CARDINAL (TERN701-1012) = TERN-701 in Chronic Phase Chronic Myeloid Leukemia [Australia, France, Germany, Italy, South Korea, Spain, USA]

Study title

Safety, Tolerability, Pharmacokinetics, and Efficacy of TERN-701 in participants with chronic myeloid leukemia

Scientific title

A Phase 1 Clinical Trial to Evaluate the Safety, Tolerability, Pharmacokinetics, and Efficacy of TERN-701 in Participants With Chronic Myeloid Leukemia

Type of study

Trial after therapy failure or intolerance

Phase

1

Current status

Recruiting

Other trial ID

CARDINAL, TERN701-1012; ClinicalTrials.gov NCT06163430, EudraCT no. 2023-507677-18

What is the purpose of the study

The goal of the study is to evaluate the safety, tolerability, pharmacokinetics, pharmacodynamics and efficacy of TERN-701, a novel highly selective allosteric inhibitor of BCR-ABL1, in participants with previously treated chronic phase – chronic myeloid leukemia (CP-CML).

What will happen during the study

The study has two parts: Part 1 of the trial (Dose Escalation) will evaluate a range of doses of TERN-701 administered once daily to identify dose levels that are safe, achieve adequate exposure levels, and show evidence of clinical activity measured by hematologic responses and decresase in transcript levels from baseline.

Part 2 (Dose Expansion) consists of randomized, parallel dose expansion cohorts of TERN-701 that will further evaluate the efficacy and safety of at least 2 recommended dose levels for expansion selected from Part 1. The purpose of Part 2 is to select the optimal therapeutically active dose(s) of TERN-701 for evaluation in subsequent studies in participants with CP-CML.

In both Part 1 and Part 2, participants will receive continuous daily dosing of TERN-701 divided into 28-day cycles.

Key inclusion criteria

This study includes male or female patients who:

  • are aged 18 years or older at the time of signing the informed consent
  • have an Eastern Co-Operative Group (ECOG) status of 0, 1 or 2
  • have stablished cytopathologically confirmed diagnosis of BCR-ABL1 positive chronic myeloid leukemia in chronic phase (CML-CP) with or without T315l mutation
  • have received treatment with active site targeting TKIs and have treatment failure, suboptimal response, or treatment intolerance
  • are intolerant of asciminib, and do not have resistant/relapsing disease
  • have adequate organ function.

Further criteria apply. Please discuss these with your doctor or study staff.

Key exclusion criteria

This study does not include patients who:

  • have CML in accelerated or blast phase
  • have been treated with systemic antineoplastic therapy (including prior TKIs, interferon-alfa, therapeutic antibodies, chemotherapy) or other experimental therapy 7 days before the first dose of TERN-701
  • have completed previous anticancer therapy without resolution of all associated clinically significant toxicity (to ≤ Grade 2 or baseline).

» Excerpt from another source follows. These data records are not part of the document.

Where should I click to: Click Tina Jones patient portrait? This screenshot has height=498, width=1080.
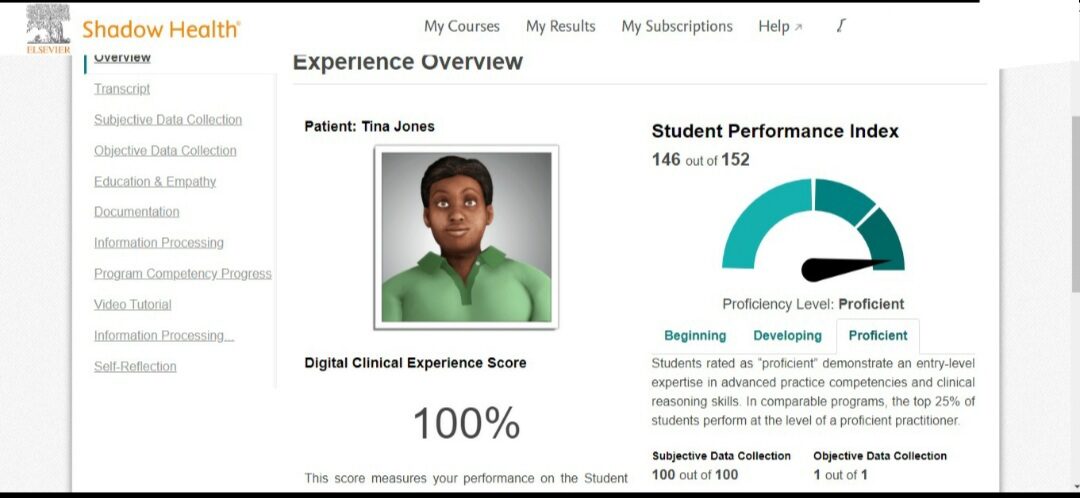(466, 237)
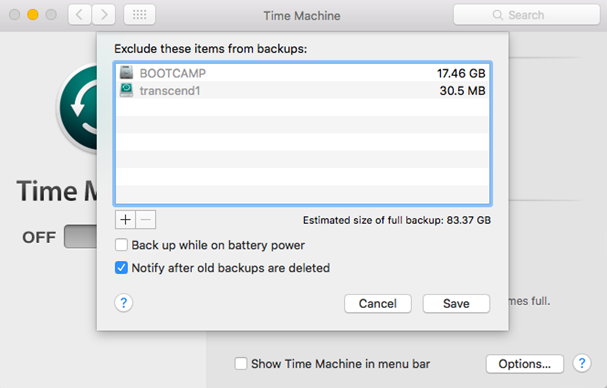Click the BOOTCAMP drive icon

[126, 72]
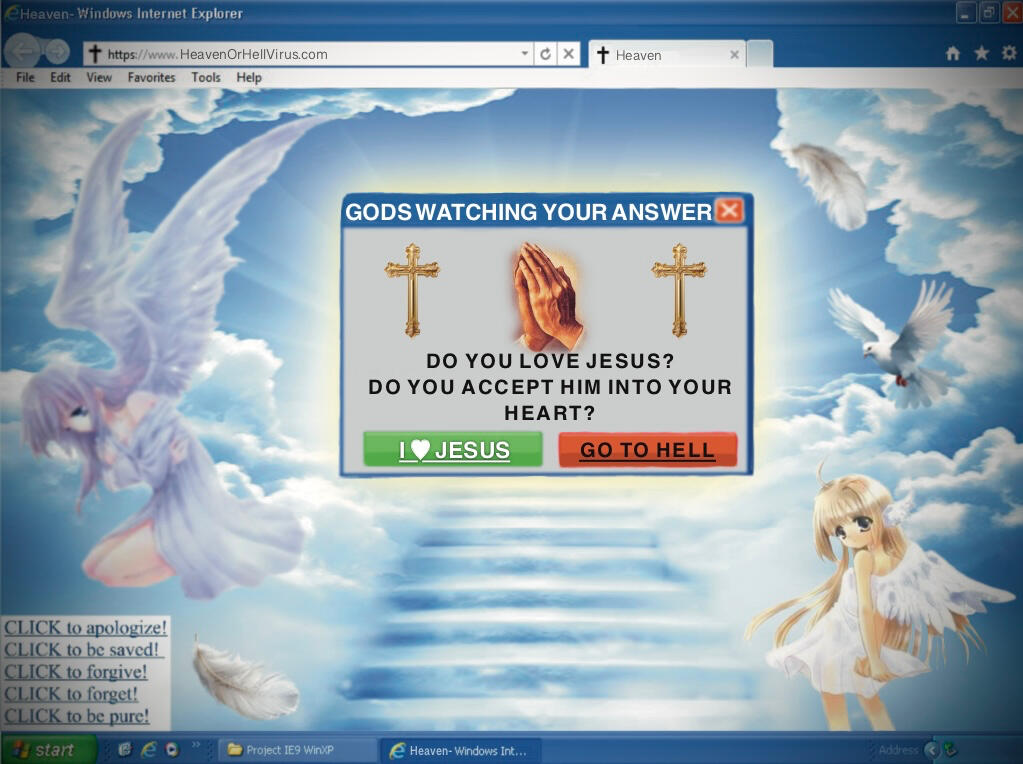Open the Tools menu
This screenshot has width=1023, height=764.
(x=206, y=77)
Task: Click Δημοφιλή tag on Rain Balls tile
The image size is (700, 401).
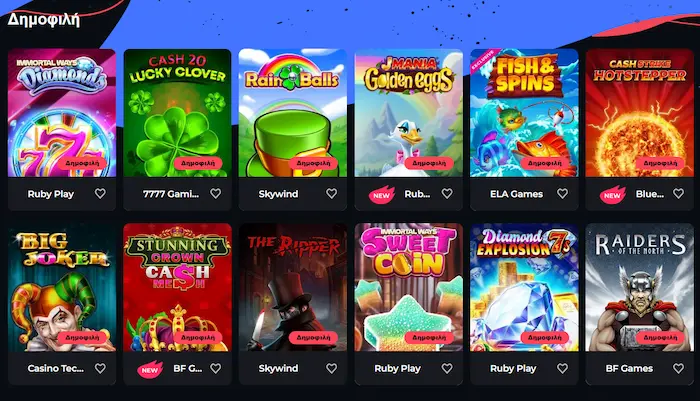Action: pos(313,163)
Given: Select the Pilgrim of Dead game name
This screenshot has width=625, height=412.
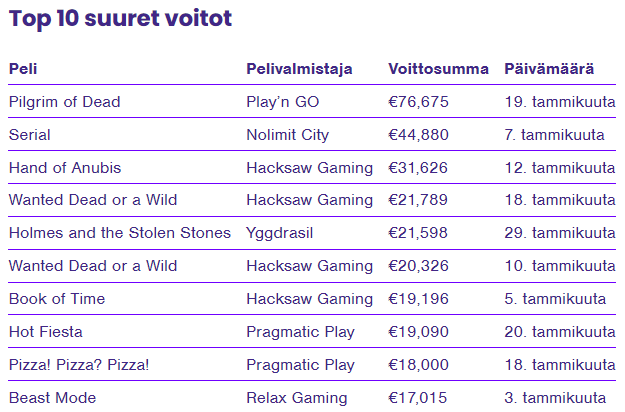Looking at the screenshot, I should coord(65,102).
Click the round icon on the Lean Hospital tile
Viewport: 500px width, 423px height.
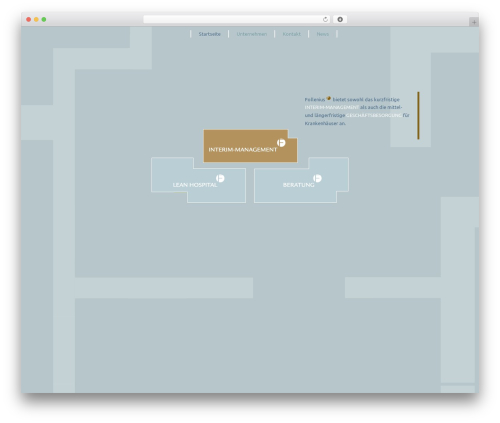click(x=220, y=178)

Further criteria apply. Please discuss these with your doctor or study staff.

Estimated primary completion date

November 2025

Where can I find additional information

You can find a study description in the US registry ClinicalTrials.gov. This is a database provided by the U. S. National Institutes of Health.

Study sponsor

Terns, Inc.

Scientific lead / contact

Principal investigator

Study centers / principal investigators

Australia

Royal Adelaide Hospital
Adelaide
South Australia
Principal Investigator: David Yeung

France

Institut Bergonié
Bordeaux
Principal Investigator: Francois-Xavier Mahon

Centre Hospitalier Lyon Sud
Lyon
Principal Investigator: Marie Balsat

Institut Paoli-Calmettes
Marseille
Principal Investigator: Aude Charbonnier

Centre Hospitalier Universitaire Nantes – Hôtel Dieu
Nantes
Principal Investigator: Viviane Dubruille

Hôpital Saint-Louis
Paris
Principal Investigator: Delphine Rea

Germany

Charite Campus Virchow
Berlin
Principal Investigator: Philipp Le Coutre

Medizinische Hochschule Hannover
Hannover
Principal Investigator: Florian Heidel

Universitätsklinikum Jena
Jena
Principal Investigator: Andreas Hochhaus

Italy

Fondazione IRCCS San Gerardo dei Tintori
Monza
Principal Investigator: Carlo Gambacorti Passerini

Spain

Hospital Clinic de Barcelona
Barcelona
Principal Investigator: Ana Triguero Moreno

Hospital Universitari Vall d’Hebrón
Barcelona
Principal Investigator: Sara Garrido Paniagua

Hospital Universitario de Gran Canaria Doctor Negrin
Las Palmas
Principal Investigator: Maria Teresa Gomez Casares

Hospital Universitario 12 de Octubre
Madrid
Principal Investigator: Gonzalo Carreño Gómez-Tarragona

Hospital Universitario Ramón y Cajal
Madrid
Principal Investigator: José Valentín García-Gutiérrez

Hospital Universitario de La Princesa
Madrid
Principal Investigator: Maria del Valle Gomez Garcia de Soria

Hospital Quirónsalud Zaragoza
Zaragoza
Principal Investigator: Maria Pilar Giraldo Castellano

South Korea

Dong-A University Hospital
Busan Gwang’yeogsi
Principal Investigator: Sung-Hyun Kim

Keimyung University Dongsan Hospital
Daegu Gwang’yeogsi
Principal Investigator: Young Rok Do

Uijeongbu Eulji Medical Center
Gyeonggi-do
Principal Investigator: Dong-Wook Kim

Hallym University Sacred Heart Hospital
Gyeonggi-do
Principal Investigator: Dae Young Zang

United States

California

University of California Irvine – Cancer Research Institute
Principal Investigator: Richard Van Etten

Colorado

USOR – Rocky Mountain Cancer Centers – Boulder
Principal Investigator: David Andorsky

Oregon

Oregon Health and Science University
Principal Investigator: Michael Heinrich

Tennessee

SCRI – TriStar Centennial Medical Center
Principal Investigator: Stephen Strickland

Texas

The University of Texas MD Anderson Cancer Center
Principal Investigator: Elias Jabbour

Washington

Fred Hutchinson Cancer Center – Seattle Cancer Care Alliance (SCCA) Location
Principal Investigator: Vivian Oehler